-------- Source records
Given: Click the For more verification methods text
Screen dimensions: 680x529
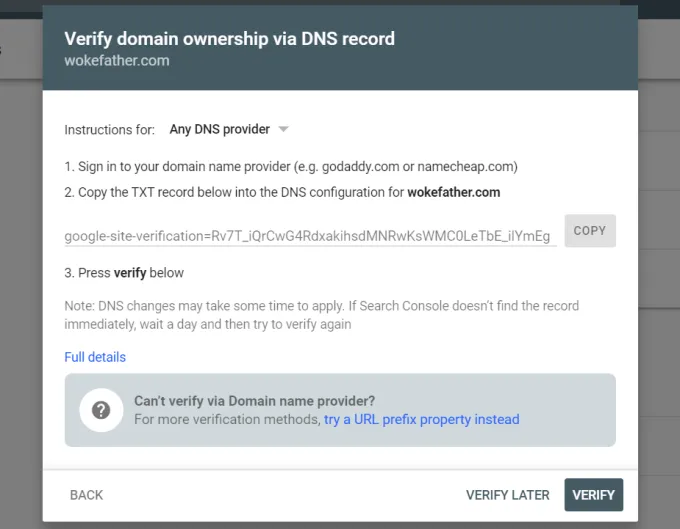Looking at the screenshot, I should pyautogui.click(x=227, y=419).
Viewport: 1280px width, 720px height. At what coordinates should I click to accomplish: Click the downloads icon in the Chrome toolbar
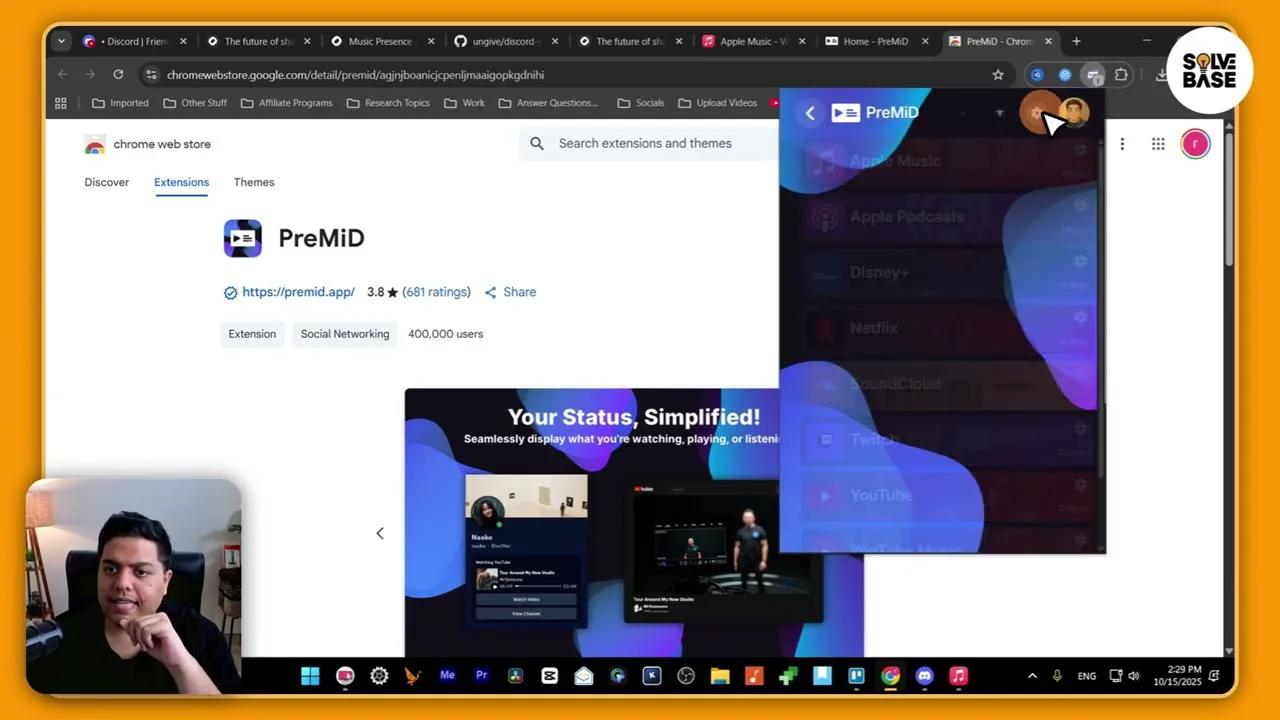(1160, 75)
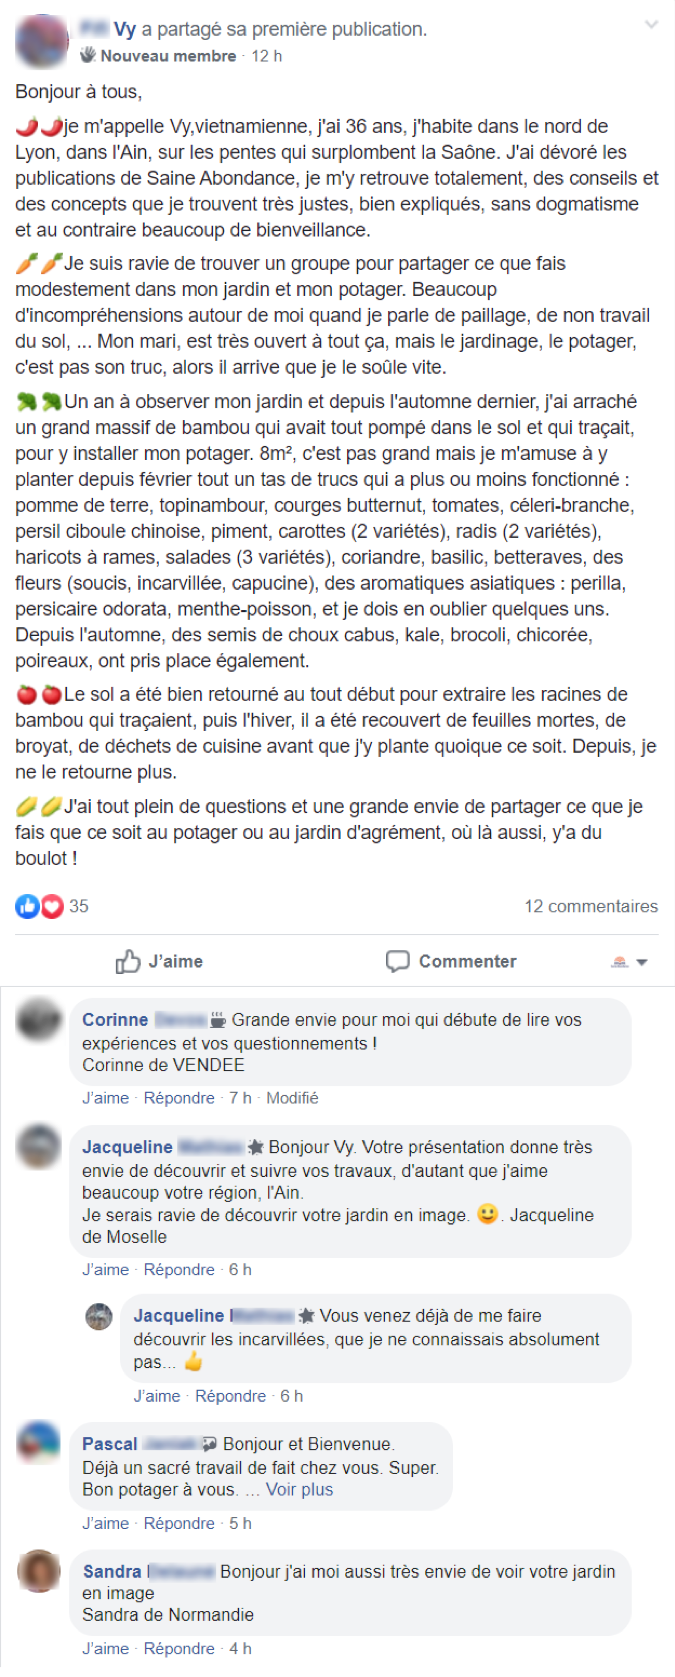Like Corinne's comment with J'aime
This screenshot has width=675, height=1677.
(x=105, y=1098)
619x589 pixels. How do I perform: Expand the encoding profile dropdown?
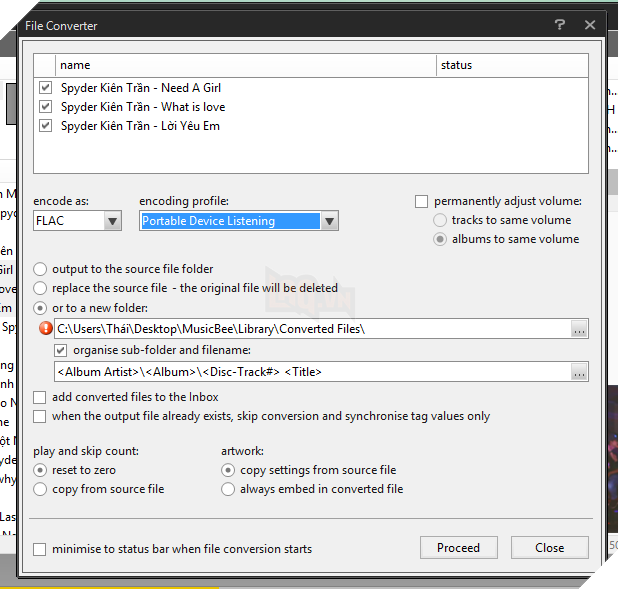[x=330, y=221]
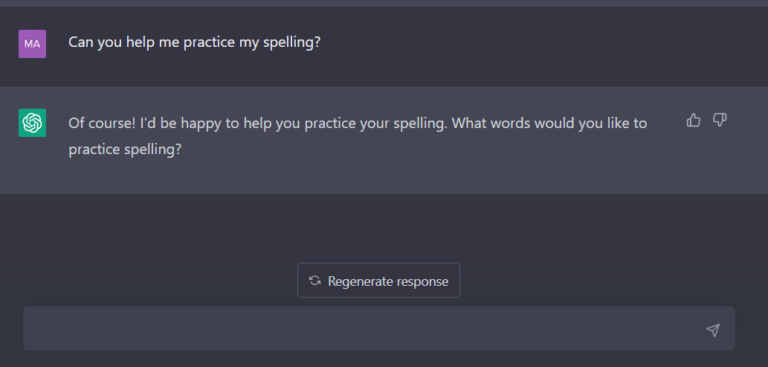The image size is (768, 367).
Task: Click empty area below the assistant reply
Action: (x=384, y=228)
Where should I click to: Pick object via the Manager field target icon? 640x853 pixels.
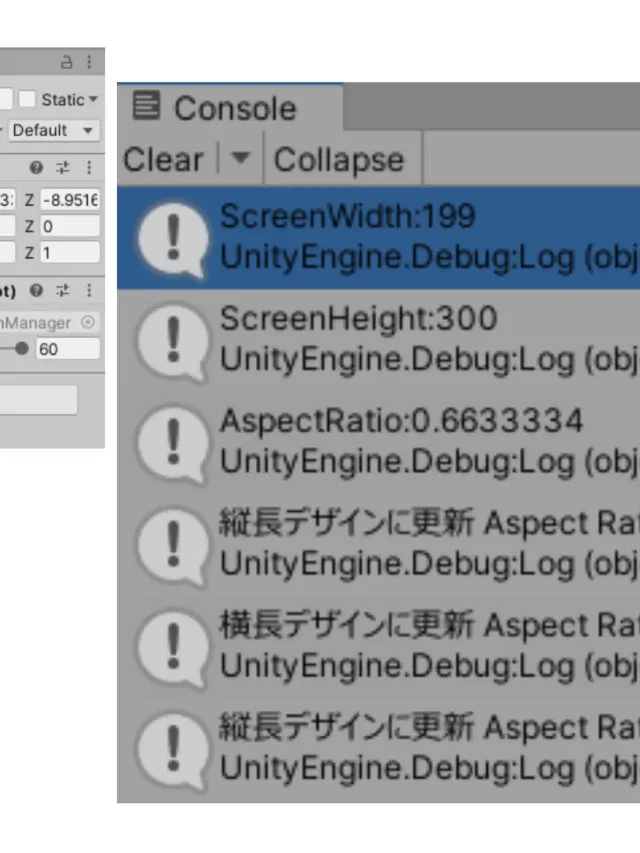[88, 322]
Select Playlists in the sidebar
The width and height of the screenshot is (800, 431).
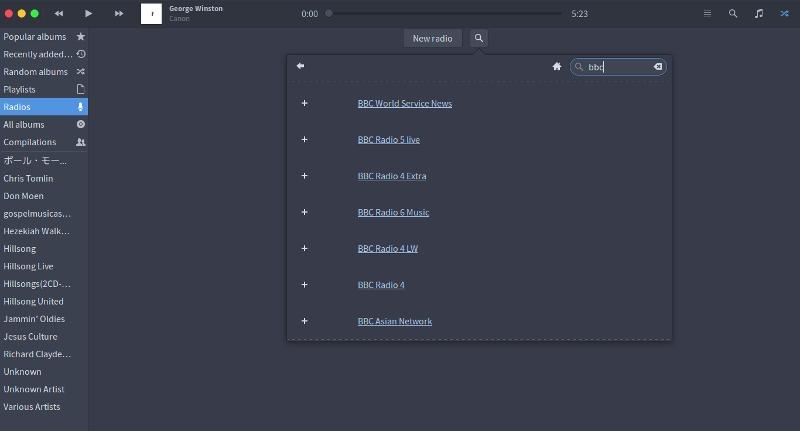20,89
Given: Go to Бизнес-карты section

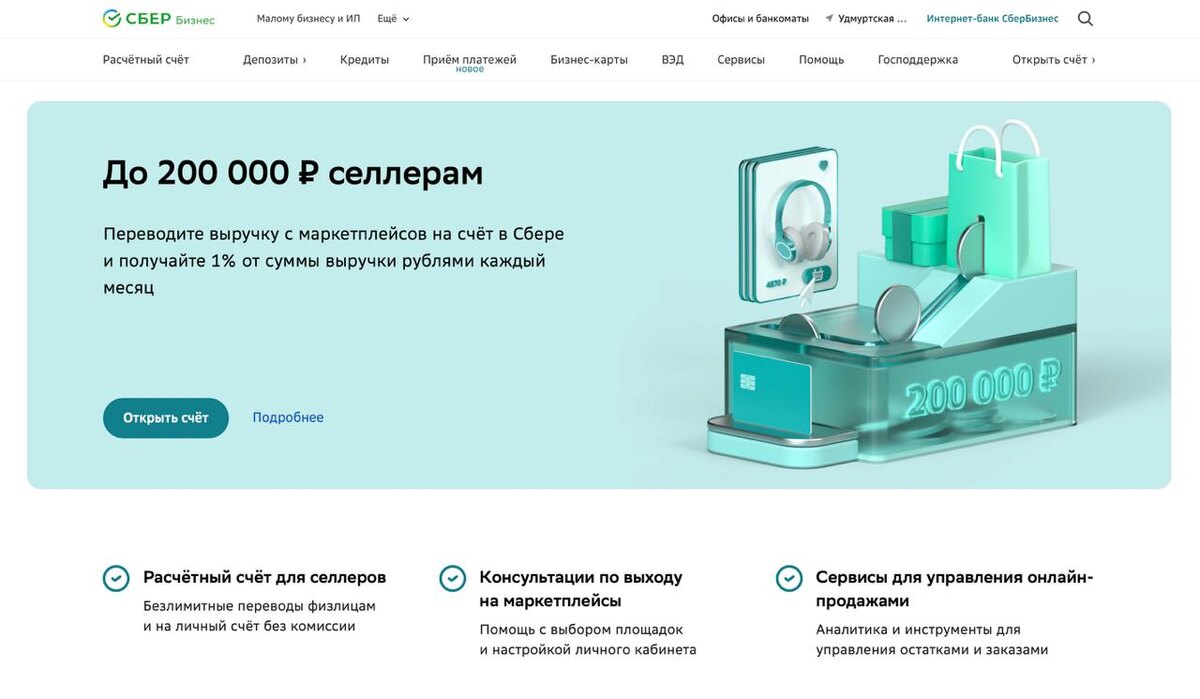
----------------
- What this task involves -
What is needed is an exact copy of the entries above, with no images in it.

- Problem solution -
Given: Click the For more verification methods text
Screen dimensions: 680x529
Looking at the screenshot, I should pyautogui.click(x=227, y=419).
Viewport: 1280px width, 720px height. At what coordinates should I click to accomplish: Click the downloads icon in the Chrome toolbar
(1160, 75)
Like Corinne's comment with J'aime
This screenshot has width=675, height=1677.
(x=105, y=1098)
619x589 pixels. How do I perform: Expand the encoding profile dropdown?
[x=330, y=221]
The image size is (768, 367).
Task: Click empty area below the assistant reply
Action: (x=384, y=228)
Where should I click to: Pick object via the Manager field target icon? 640x853 pixels.
[88, 322]
Select Playlists in the sidebar
The width and height of the screenshot is (800, 431).
20,89
Given: Go to Бизнес-карты section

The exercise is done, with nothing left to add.